** Requirement **
Your reply should be the following data, copied exactly.

** Supplied data **
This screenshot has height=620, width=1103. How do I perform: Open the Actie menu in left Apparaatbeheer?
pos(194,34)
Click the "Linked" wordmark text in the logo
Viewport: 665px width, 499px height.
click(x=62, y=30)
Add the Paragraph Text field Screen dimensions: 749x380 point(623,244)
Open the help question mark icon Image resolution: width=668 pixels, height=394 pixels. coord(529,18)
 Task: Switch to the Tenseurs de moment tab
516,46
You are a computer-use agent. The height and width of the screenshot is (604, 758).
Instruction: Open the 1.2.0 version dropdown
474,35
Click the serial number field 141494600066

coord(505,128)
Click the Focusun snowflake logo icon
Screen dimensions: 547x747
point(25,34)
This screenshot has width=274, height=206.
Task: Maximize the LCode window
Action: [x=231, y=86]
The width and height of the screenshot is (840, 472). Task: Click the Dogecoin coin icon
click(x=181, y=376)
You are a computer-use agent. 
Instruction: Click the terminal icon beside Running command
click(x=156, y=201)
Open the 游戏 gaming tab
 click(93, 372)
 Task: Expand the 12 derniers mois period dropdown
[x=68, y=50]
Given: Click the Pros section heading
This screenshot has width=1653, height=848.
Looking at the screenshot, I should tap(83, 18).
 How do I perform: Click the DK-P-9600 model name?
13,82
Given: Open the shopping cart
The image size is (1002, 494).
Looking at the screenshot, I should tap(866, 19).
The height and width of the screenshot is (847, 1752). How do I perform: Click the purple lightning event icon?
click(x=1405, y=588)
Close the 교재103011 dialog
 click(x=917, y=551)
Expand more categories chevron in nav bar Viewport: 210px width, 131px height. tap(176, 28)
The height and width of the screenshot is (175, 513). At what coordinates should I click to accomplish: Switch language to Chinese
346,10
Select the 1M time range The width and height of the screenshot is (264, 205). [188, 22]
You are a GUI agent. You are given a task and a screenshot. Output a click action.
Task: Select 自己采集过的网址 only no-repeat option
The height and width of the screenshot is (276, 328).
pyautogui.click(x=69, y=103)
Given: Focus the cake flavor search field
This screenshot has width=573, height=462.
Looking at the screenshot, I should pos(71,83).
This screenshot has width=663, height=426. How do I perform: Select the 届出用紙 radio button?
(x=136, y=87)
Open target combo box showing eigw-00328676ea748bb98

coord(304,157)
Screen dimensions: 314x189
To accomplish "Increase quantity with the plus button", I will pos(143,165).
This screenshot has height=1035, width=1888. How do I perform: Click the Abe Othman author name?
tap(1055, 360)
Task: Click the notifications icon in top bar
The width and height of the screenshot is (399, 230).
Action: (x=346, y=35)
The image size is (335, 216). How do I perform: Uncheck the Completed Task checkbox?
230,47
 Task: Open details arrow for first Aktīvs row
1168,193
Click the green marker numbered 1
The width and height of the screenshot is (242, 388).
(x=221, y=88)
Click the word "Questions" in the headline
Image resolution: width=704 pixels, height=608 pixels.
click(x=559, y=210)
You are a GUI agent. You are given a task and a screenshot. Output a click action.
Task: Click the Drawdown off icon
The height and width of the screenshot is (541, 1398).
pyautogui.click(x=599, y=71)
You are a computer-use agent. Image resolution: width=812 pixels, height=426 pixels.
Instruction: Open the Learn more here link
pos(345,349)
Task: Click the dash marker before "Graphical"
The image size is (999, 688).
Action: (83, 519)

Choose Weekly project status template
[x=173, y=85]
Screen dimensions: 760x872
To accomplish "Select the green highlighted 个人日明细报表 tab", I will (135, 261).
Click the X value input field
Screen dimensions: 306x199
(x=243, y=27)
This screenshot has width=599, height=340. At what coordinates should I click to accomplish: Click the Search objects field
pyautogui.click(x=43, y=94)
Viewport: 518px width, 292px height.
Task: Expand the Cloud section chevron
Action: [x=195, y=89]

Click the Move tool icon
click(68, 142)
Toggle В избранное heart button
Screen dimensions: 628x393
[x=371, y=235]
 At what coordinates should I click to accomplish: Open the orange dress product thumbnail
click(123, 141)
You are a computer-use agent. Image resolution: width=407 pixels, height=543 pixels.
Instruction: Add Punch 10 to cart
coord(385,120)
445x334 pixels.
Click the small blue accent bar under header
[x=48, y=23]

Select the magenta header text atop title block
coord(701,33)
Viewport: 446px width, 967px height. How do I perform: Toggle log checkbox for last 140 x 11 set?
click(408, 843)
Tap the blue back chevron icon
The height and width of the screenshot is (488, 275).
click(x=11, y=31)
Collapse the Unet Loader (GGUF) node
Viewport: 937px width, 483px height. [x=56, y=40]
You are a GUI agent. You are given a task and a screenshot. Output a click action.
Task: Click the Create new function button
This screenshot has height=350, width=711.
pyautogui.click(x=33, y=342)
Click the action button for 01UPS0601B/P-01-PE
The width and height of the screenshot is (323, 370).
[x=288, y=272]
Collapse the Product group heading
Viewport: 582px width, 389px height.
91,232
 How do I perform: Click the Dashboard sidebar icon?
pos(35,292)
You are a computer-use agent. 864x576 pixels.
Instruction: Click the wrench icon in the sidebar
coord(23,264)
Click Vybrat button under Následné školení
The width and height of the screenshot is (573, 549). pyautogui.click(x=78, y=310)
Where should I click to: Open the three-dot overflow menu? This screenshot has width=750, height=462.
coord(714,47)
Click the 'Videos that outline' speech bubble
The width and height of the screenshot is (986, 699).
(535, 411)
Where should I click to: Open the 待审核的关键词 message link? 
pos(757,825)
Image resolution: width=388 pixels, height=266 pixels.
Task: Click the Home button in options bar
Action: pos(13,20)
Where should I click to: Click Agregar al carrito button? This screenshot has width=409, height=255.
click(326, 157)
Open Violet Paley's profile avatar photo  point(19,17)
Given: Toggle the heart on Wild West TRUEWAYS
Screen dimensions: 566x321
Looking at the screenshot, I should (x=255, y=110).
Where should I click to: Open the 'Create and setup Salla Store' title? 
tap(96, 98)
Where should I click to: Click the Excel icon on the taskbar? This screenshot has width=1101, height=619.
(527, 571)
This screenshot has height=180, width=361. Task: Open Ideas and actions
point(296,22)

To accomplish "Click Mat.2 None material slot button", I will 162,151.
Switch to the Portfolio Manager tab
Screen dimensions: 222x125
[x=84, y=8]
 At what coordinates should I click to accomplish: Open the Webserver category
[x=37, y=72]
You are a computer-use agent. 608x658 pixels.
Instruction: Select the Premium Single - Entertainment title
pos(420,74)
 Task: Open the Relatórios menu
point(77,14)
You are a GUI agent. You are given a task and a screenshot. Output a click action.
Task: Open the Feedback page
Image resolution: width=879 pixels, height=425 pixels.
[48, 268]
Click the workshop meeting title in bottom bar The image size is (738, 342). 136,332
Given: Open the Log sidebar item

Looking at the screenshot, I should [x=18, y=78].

** Expected answer **
This screenshot has height=620, width=1103. How do I perform: Open the Actie menu in left Apparaatbeheer?
pos(194,34)
Click the "Linked" wordmark text in the logo
Viewport: 665px width, 499px height.
click(x=62, y=30)
Add the Paragraph Text field Screen dimensions: 749x380 point(623,244)
Open the help question mark icon Image resolution: width=668 pixels, height=394 pixels. coord(529,18)
 Task: Switch to the Tenseurs de moment tab
516,46
You are a computer-use agent. The height and width of the screenshot is (604, 758).
Instruction: Open the 1.2.0 version dropdown
474,35
Click the serial number field 141494600066

coord(505,128)
Click the Focusun snowflake logo icon
Screen dimensions: 547x747
point(25,34)
This screenshot has width=274, height=206.
Task: Maximize the LCode window
Action: [x=231, y=86]
The width and height of the screenshot is (840, 472). Task: Click the Dogecoin coin icon
click(x=181, y=376)
You are a computer-use agent. 
Instruction: Click the terminal icon beside Running command
click(x=156, y=201)
Open the 游戏 gaming tab
 click(93, 372)
 Task: Expand the 12 derniers mois period dropdown
[x=68, y=50]
Given: Click the Pros section heading
This screenshot has width=1653, height=848.
Looking at the screenshot, I should tap(83, 18).
 How do I perform: Click the DK-P-9600 model name?
13,82
Given: Open the shopping cart
The image size is (1002, 494).
Looking at the screenshot, I should tap(866, 19).
The height and width of the screenshot is (847, 1752). How do I perform: Click the purple lightning event icon?
click(x=1405, y=588)
Close the 교재103011 dialog
 click(x=917, y=551)
Expand more categories chevron in nav bar Viewport: 210px width, 131px height. tap(176, 28)
The height and width of the screenshot is (175, 513). At what coordinates should I click to accomplish: Switch language to Chinese
346,10
Select the 1M time range The width and height of the screenshot is (264, 205). [188, 22]
You are a GUI agent. You are given a task and a screenshot. Output a click action.
Task: Select 自己采集过的网址 only no-repeat option
The height and width of the screenshot is (276, 328).
pyautogui.click(x=69, y=103)
Given: Focus the cake flavor search field
This screenshot has width=573, height=462.
Looking at the screenshot, I should pos(71,83).
This screenshot has width=663, height=426. How do I perform: Select the 届出用紙 radio button?
(x=136, y=87)
Open target combo box showing eigw-00328676ea748bb98

coord(304,157)
Screen dimensions: 314x189
To accomplish "Increase quantity with the plus button", I will pos(143,165).
This screenshot has height=1035, width=1888. How do I perform: Click the Abe Othman author name?
tap(1055, 360)
Task: Click the notifications icon in top bar
The width and height of the screenshot is (399, 230).
Action: (x=346, y=35)
The image size is (335, 216). How do I perform: Uncheck the Completed Task checkbox?
230,47
 Task: Open details arrow for first Aktīvs row
1168,193
Click the green marker numbered 1
The width and height of the screenshot is (242, 388).
(x=221, y=88)
Click the word "Questions" in the headline
Image resolution: width=704 pixels, height=608 pixels.
click(x=559, y=210)
You are a GUI agent. You are given a task and a screenshot. Output a click action.
Task: Click the Drawdown off icon
The height and width of the screenshot is (541, 1398).
pyautogui.click(x=599, y=71)
You are a computer-use agent. Image resolution: width=812 pixels, height=426 pixels.
Instruction: Open the Learn more here link
pos(345,349)
Task: Click the dash marker before "Graphical"
The image size is (999, 688).
Action: (83, 519)

Choose Weekly project status template
[x=173, y=85]
Screen dimensions: 760x872
To accomplish "Select the green highlighted 个人日明细报表 tab", I will (135, 261).
Click the X value input field
Screen dimensions: 306x199
(x=243, y=27)
This screenshot has width=599, height=340. At what coordinates should I click to accomplish: Click the Search objects field
pyautogui.click(x=43, y=94)
Viewport: 518px width, 292px height.
Task: Expand the Cloud section chevron
Action: [x=195, y=89]

Click the Move tool icon
click(68, 142)
Toggle В избранное heart button
Screen dimensions: 628x393
[x=371, y=235]
 At what coordinates should I click to accomplish: Open the orange dress product thumbnail
click(123, 141)
You are a computer-use agent. Image resolution: width=407 pixels, height=543 pixels.
Instruction: Add Punch 10 to cart
coord(385,120)
445x334 pixels.
Click the small blue accent bar under header
[x=48, y=23]

Select the magenta header text atop title block
coord(701,33)
Viewport: 446px width, 967px height. How do I perform: Toggle log checkbox for last 140 x 11 set?
click(408, 843)
Tap the blue back chevron icon
The height and width of the screenshot is (488, 275).
click(x=11, y=31)
Collapse the Unet Loader (GGUF) node
Viewport: 937px width, 483px height. [x=56, y=40]
You are a GUI agent. You are given a task and a screenshot. Output a click action.
Task: Click the Create new function button
This screenshot has height=350, width=711.
pyautogui.click(x=33, y=342)
Click the action button for 01UPS0601B/P-01-PE
The width and height of the screenshot is (323, 370).
[x=288, y=272]
Collapse the Product group heading
Viewport: 582px width, 389px height.
91,232
 How do I perform: Click the Dashboard sidebar icon?
pos(35,292)
You are a computer-use agent. 864x576 pixels.
Instruction: Click the wrench icon in the sidebar
coord(23,264)
Click Vybrat button under Následné školení
The width and height of the screenshot is (573, 549). pyautogui.click(x=78, y=310)
Where should I click to: Open the three-dot overflow menu? This screenshot has width=750, height=462.
coord(714,47)
Click the 'Videos that outline' speech bubble
The width and height of the screenshot is (986, 699).
(535, 411)
Where should I click to: Open the 待审核的关键词 message link? 
pos(757,825)
Image resolution: width=388 pixels, height=266 pixels.
Task: Click the Home button in options bar
Action: pos(13,20)
Where should I click to: Click Agregar al carrito button? This screenshot has width=409, height=255.
click(326, 157)
Open Violet Paley's profile avatar photo  point(19,17)
Given: Toggle the heart on Wild West TRUEWAYS
Screen dimensions: 566x321
Looking at the screenshot, I should (x=255, y=110).
Where should I click to: Open the 'Create and setup Salla Store' title? 
tap(96, 98)
Where should I click to: Click the Excel icon on the taskbar? This screenshot has width=1101, height=619.
(527, 571)
This screenshot has height=180, width=361. Task: Open Ideas and actions
point(296,22)

To accomplish "Click Mat.2 None material slot button", I will 162,151.
Switch to the Portfolio Manager tab
Screen dimensions: 222x125
[x=84, y=8]
 At what coordinates should I click to accomplish: Open the Webserver category
[x=37, y=72]
You are a computer-use agent. 608x658 pixels.
Instruction: Select the Premium Single - Entertainment title
pos(420,74)
 Task: Open the Relatórios menu
point(77,14)
You are a GUI agent. You are given a task and a screenshot. Output a click action.
Task: Open the Feedback page
Image resolution: width=879 pixels, height=425 pixels.
[48, 268]
Click the workshop meeting title in bottom bar The image size is (738, 342). 136,332
Given: Open the Log sidebar item

Looking at the screenshot, I should [x=18, y=78].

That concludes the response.